Meanwhile, everyone who’s watching Al Gore’s waistline for clues as to whether he’s running in ’08 might want to pick up his book, “The Assault on Reason.” Although it is tough on the Bush administration, it is a polemic about how the enemies of reason — using fear and secrecy and blind faith and cronyism — are doing a number on democracy in this country.

I love the way people in DC have glommed onto the waistline thing, as if weight loss actually were some sort of indication of Gore’s presidential plans.
My position: If Gore is running for President he should stay fat–for, uh, substantive and symbolic reasons. First, it would be a subliminal signal that he’s not going to run the standard campaign: He’s going to be who he is, wattles and global warming and all–speak his mind, tell inconvenient truths. Second, why waste the energy losing weight when there’s more important stuff to think about. Third, it’s downright American to be overweight. A possible slogan: A Candidate Who Eats Baloney But Doesn’t Speak it.

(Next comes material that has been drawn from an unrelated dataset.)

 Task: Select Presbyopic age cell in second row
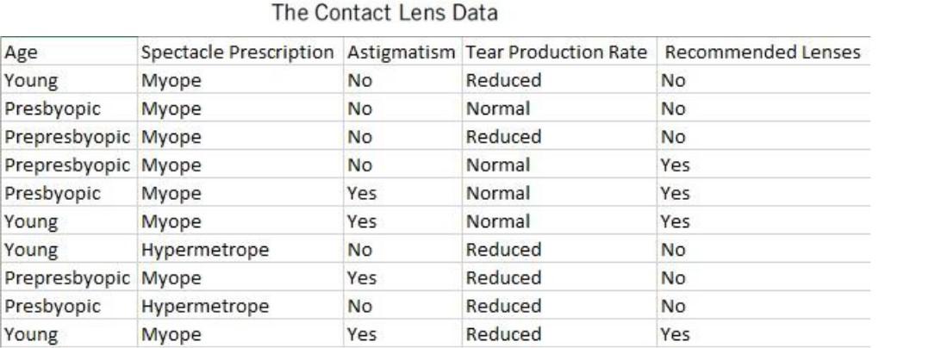pyautogui.click(x=69, y=108)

Regular Swampland readers may recall my profound lack of interest in the so-called money primary. But there’s an interesting nugget in today’s New York Times story about Obama v. Hillary fundraising. It has to with the dog who hasn’t barked: Bob Rubin. Not only has Rubin’s son, James, contributed to Obama, but two of his former aides at Treasury–Michael Froman and Brian Mathis–have contributed as well. Froman has a good excuse: he’s an old friend of Obama’s, a Harvard Law Review classmate. But Bob Rubin’s silence is…golden, perhaps.